Habitantes de comunidades rurales en Nicaragua cuestionan la efectividad de nuevos centros de salud que han sido recientemente inaugurados. El caso más reciente es el Hospital Primario San Rafael, un establecimiento con apenas 24 camas que, según autoridades, debe servir a más de 56 mil personas de la zona. Los pobladores señalan que aunque las instalaciones lucen nuevas, carecen de medicinas y personal suficiente para atender la demanda real de la región.
Insuficiencia de recursos en los centros de salud
Carmen, habitante de San Rafael del Sur, comenta que aunque el hospital era una necesidad largamente esperada por la comunidad, su funcionamiento no responde a las expectativas. La capacidad instalada resulta insuficiente para una población que supera ampliamente el número de camas disponibles. Además, los pobladores reportan que los medicamentos escasean constantemente, limitando el tratamiento de pacientes con padecimientos comunes.
Este patrón se repite en otras localidades donde se han inaugurado instalaciones sanitarias recientemente. Los centros cuentan con infraestructura visible, pero enfrentan deficiencias operativas que afectan la atención médica. Los médicos y enfermeros disponibles resultan insuficientes para cubrir los turnos necesarios, y la falta de insumos farmacéuticos complica el tratamiento de enfermedades.

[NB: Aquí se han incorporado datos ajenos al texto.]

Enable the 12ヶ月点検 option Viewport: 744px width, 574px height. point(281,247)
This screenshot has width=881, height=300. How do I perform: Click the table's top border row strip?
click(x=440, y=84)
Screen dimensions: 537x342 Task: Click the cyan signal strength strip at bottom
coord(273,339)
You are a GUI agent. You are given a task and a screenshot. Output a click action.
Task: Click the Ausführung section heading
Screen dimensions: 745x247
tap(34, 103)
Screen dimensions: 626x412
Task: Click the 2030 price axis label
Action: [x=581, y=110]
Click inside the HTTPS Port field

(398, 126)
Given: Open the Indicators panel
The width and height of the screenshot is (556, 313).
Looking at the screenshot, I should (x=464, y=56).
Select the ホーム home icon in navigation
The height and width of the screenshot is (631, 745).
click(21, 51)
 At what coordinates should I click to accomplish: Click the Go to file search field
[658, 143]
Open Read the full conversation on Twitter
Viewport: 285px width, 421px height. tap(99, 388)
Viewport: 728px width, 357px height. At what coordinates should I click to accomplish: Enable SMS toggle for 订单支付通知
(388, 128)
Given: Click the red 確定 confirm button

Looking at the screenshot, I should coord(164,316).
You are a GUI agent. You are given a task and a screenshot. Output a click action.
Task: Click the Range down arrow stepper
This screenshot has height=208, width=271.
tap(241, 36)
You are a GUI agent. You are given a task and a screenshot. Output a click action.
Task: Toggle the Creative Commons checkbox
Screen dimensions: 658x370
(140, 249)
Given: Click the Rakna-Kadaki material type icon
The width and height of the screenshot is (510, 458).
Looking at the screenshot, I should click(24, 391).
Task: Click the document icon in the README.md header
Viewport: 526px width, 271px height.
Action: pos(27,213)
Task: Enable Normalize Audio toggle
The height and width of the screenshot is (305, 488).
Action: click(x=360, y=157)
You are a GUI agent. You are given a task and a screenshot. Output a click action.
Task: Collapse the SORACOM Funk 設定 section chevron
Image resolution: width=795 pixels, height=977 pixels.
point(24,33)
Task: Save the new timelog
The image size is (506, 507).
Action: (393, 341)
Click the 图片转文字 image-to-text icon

Implicaciones para Centroamérica
La situación en Nicaragua refleja un desafío que comparten varios países de la región: la brecha entre la inversión en infraestructura y la capacidad real de operación de servicios de salud. Honduras y otras naciones centroamericanas enfrentan problemas similares de acceso a medicinas y personal médico en zonas rurales. Este panorama subraya la importancia de que los gobiernos no solo construyan instalaciones, sino que garanticen su funcionamiento integral con recursos humanos y farmacéuticos adecuados.